Helping People See and Understand Data
Tableau was founded to help people see and understand data. Tableau revolutionized business intelligence by letting a domain expert explore their own data without involving specialists in databases, analytics, and graphics. And it set an intellectual standard for an analytics tool that was both easy to use and allowed deep exploration and analysis.
Tableau’s innovative approach to data analytics is based on research done by founders Chris Stolte and Pat Hanrahan at Stanford University The resulting system, called Polaris, is a user-centered, interactive tool designed so that a domain expert can explore their own data. It is based on a domain-specific language called VizQL that combines database querying with the automated visual encoding of data. Over the years, we have added many features, but the core product has remained firmly based on this foundation. In this Tableau Blog, Jock Mackinlay uses the product itself to illustrate our history of innovation, starting with our first product launch in 2004.
In 2019, Tableau was acquired by Salesforce. As Tableau Analytics, our product offerings include Einstein Analytics (now Tableau CRM). While Tableau’s products are human-centered, GUI-based tools for data exploration and visual analysis, Tableau CRM focuses on automated discovery based on ML/AI technology. We are now working as a business to integrate these two approaches (TC updates).
Tableau Research was founded in 2012 to help drive Tableau innovation with a combination of academic-style research and practical product application. To guide our research, we look both at specific product and customer needs, and at research and technology trends. We are deeply connected to the IEEE VIS community, both as contributors and as sponsors.

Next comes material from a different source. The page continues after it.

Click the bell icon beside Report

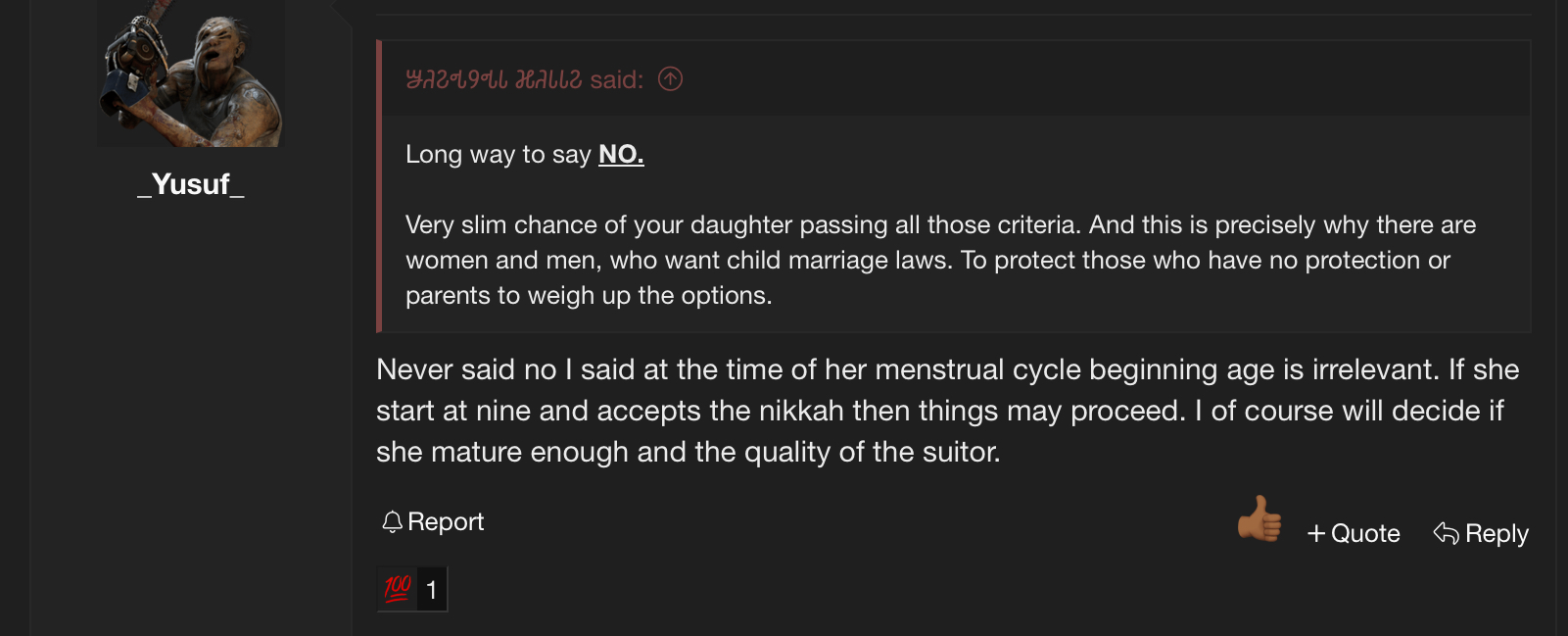click(392, 521)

What follows next are some research areas we feel are important both for us and for the VIS community.
Responsible Analytic Assistance
We need to use the power of automation to help people achieve analytic results that are ethical, trustworthy, and easy to verify. Instead of exploring more and different ways to visualize data, let’s invest in helping people trust and verify that what they see accurately reflects their data. We need to seriously address the question: Can you trust your visualization? Are your results correct? And if they are correct, will they lead you to do ethical things out in the world?

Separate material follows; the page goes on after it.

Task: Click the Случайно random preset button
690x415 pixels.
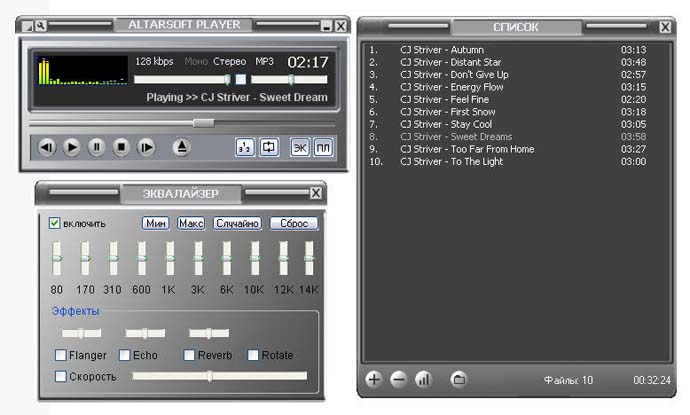Action: [237, 224]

Collecting, shaping, visualizing, and viewing data is a process that includes many opportunities for introducing bias and error. In some cases, the problems may be obvious. But more often, the results may look entirely reasonable and correct but are not, creating what we call Visualization Mirages that can lead the unwary into discovering insights that are not true.

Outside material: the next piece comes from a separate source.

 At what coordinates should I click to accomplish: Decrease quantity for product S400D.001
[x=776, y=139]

Here’s the challenge for our research community. Suppose we could automatically audit or check visualizations for problems? What can we detect? How do we present it effectively?
Adding ML/AI to the analytic processes offers new challenges. Now the process is more complex, introducing new opportunities to introduce bias and error. Bias and error in ML/AI algorithms themselves are currently getting a lot of attention, much of it focused on the bias built into the training sets that drive these algorithms. Our message, especially for the data visualization community, is that helping people trust what they see when they visualize data is not limited to problems with ML/AI algorithms. It is an important part of any process that helps people see and understand data.
Applying Machine Learning and AI to Visualization
Human-in-the-loop machine learning and explainable AI are large, rapidly growing areas of research and application. Our goal is to understand how best to apply these to visualization and visual analytics. Instead of offering magic boxes of automated “insights,” we need to discover how best to integrate these technologies with our human-centered tools and processes. We want to provide their power in a way that people can understand and trust what they produce.
We believe the answer is to create a collaborative, almost conversational interaction between humans and automated systems like ML/AI. Our vision is to provide a cooperative, cybernetic analytical experience that leads to ethical results. Our research emphasizes creating a trusted partnership between humans and computers, leveraging the strength of both for working with data. We need to consider what this interaction looks like in both directions.
To understand and trust our computer partners, humans need reliable ways to review and understand their results. In the other direction, we need effective ways to act on these results, correct errors, and provide feedback for improvement. The key to both of these vectors is looking broadly at the people and the processes involved in collecting, analyzing, and understanding data. Rather than focusing immediately on new models and algorithms, try first to discover both when and how people might engage with the process. Sometimes the results are surprising.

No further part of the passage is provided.